Meanwhile a human brain uses very little power to make connections between its approximately 90 billion neurons.
According to experts, if existing artificial intelligence companies want to replicate the number of connections in the human brain, they will need a nuclear power plant.
This is because generative AI models are synthetic and require neurons to be powered by electricity in order to communicate with each other.
Biocomputing proposes a fundamental paradigm shift by using real, biological neurons.
“We are at the beginning of a revolution,” Dr. Fred Jordan, CEO and co-founder of Final Spark, told Euronews Next.
In 2014, he and his colleague Dr. Martin Kutter formed one of the world’s first biocomputing companies. Today it is one of three corporations working in this area, along with Cortical Labs in Australia and Koniku in the US.
‘Building a thinking computer’
Biocomputers are machines using living neurons that can reason like humans and form ideas beyond their experience. They differ from AI programs such as ChatGPT, which can only provide answers from the knowledge it holds in its database.

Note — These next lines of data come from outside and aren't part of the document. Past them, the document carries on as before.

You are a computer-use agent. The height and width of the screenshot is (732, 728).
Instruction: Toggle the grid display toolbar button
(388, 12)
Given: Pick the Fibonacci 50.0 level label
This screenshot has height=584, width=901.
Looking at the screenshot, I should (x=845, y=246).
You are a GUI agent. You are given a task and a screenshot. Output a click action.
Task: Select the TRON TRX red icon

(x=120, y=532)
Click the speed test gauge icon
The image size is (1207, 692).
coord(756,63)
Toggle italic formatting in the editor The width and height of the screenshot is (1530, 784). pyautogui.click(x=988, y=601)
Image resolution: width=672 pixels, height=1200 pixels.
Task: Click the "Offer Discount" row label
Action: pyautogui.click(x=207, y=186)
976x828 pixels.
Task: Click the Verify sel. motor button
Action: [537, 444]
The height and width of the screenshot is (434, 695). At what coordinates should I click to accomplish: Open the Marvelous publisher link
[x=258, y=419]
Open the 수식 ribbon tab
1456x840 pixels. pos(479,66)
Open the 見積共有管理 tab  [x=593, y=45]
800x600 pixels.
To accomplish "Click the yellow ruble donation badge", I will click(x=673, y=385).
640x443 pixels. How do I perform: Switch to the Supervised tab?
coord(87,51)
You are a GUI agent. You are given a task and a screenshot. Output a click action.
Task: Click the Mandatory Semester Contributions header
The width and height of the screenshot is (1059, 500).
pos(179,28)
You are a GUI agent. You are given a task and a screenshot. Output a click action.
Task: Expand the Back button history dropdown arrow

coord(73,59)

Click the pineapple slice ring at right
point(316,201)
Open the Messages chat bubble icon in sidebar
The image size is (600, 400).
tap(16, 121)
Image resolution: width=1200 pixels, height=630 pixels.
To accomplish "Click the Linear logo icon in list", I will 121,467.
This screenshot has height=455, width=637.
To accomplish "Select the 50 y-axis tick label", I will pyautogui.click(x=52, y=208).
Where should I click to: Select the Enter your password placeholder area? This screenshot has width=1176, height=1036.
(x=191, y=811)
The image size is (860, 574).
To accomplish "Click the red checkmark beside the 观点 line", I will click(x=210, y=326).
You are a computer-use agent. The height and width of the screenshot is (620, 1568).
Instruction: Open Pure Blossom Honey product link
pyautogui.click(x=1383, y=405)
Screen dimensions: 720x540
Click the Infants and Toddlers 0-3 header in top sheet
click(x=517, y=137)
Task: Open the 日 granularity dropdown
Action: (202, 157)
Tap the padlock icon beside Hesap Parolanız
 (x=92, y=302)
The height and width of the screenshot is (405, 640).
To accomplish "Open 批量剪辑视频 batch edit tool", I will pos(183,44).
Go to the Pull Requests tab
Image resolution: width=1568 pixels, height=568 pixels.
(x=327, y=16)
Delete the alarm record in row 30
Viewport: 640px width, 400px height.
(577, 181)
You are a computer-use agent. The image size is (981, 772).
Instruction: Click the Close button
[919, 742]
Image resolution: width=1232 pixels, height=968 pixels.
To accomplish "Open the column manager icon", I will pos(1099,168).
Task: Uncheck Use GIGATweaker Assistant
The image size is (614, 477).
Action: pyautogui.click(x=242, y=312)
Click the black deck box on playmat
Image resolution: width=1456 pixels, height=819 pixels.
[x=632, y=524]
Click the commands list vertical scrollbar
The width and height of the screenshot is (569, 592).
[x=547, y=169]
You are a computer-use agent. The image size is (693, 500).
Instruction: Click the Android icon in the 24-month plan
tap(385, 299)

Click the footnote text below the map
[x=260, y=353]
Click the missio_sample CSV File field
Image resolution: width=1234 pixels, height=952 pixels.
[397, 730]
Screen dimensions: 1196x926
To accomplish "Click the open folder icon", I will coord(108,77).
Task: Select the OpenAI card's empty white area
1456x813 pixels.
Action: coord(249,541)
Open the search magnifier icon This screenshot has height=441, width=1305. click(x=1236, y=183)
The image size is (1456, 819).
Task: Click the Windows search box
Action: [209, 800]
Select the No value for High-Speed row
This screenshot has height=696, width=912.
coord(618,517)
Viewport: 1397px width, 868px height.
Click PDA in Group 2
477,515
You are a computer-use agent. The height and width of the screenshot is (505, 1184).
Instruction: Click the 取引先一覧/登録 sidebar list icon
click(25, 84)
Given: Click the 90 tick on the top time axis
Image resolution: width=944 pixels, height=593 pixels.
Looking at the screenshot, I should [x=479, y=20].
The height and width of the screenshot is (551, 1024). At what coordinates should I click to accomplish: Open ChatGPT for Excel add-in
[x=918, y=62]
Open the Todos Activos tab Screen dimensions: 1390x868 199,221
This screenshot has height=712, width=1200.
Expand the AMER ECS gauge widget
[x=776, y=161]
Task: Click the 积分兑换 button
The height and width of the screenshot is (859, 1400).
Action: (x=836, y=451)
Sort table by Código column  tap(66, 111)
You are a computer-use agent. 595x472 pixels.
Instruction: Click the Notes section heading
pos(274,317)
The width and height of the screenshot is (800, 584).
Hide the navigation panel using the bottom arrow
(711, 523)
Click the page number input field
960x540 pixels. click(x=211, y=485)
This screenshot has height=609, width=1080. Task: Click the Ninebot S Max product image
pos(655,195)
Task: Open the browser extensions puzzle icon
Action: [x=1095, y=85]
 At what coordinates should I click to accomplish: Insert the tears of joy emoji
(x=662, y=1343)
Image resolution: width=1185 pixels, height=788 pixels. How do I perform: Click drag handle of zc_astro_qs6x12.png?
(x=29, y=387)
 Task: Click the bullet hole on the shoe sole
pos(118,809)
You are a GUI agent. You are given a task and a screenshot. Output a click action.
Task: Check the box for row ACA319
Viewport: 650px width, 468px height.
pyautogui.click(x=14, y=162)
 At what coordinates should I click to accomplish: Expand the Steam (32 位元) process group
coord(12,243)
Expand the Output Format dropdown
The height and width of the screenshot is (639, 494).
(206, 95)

“Since I was a teenager, my dream has been to build a thinking computer,” said Jordan, who three years ago decided that artificial intelligence and neuroscience — “areas that don’t usually mix” — A combination of is the way to reach that goal.
“The processing of information by the brain is incredibly complex, and today’s digital computers are not well suited for this task,” he said, “so we thought, since hardware is not sufficient, let’s replace it with living neurons or wetware.” “.
Jordan and his team work with neurons obtained through a method developed 15 years ago that transforms human skin cells into stem cells and then into neurons.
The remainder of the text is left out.